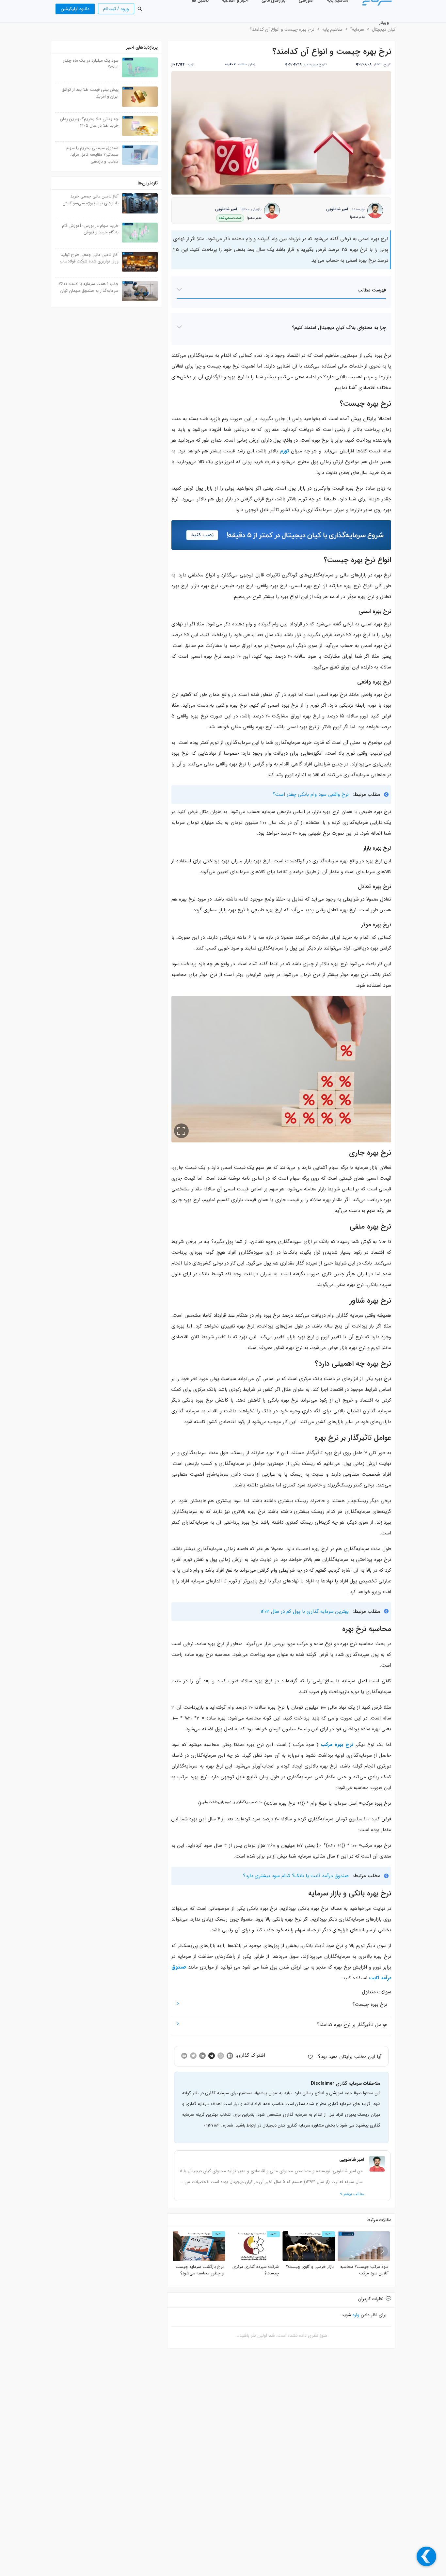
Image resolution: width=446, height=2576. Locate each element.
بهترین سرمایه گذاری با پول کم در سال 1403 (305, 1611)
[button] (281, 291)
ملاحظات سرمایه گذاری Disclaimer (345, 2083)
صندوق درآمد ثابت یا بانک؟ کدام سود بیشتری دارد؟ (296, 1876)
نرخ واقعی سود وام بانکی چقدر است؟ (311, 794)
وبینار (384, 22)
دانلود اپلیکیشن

★ ★ ★ ★ ★

# WHAT IS EXPECTED
Check each line of the data above for the word "سرمایه", then state how many lines have it. Give the number alone.

# TASK ANSWER
2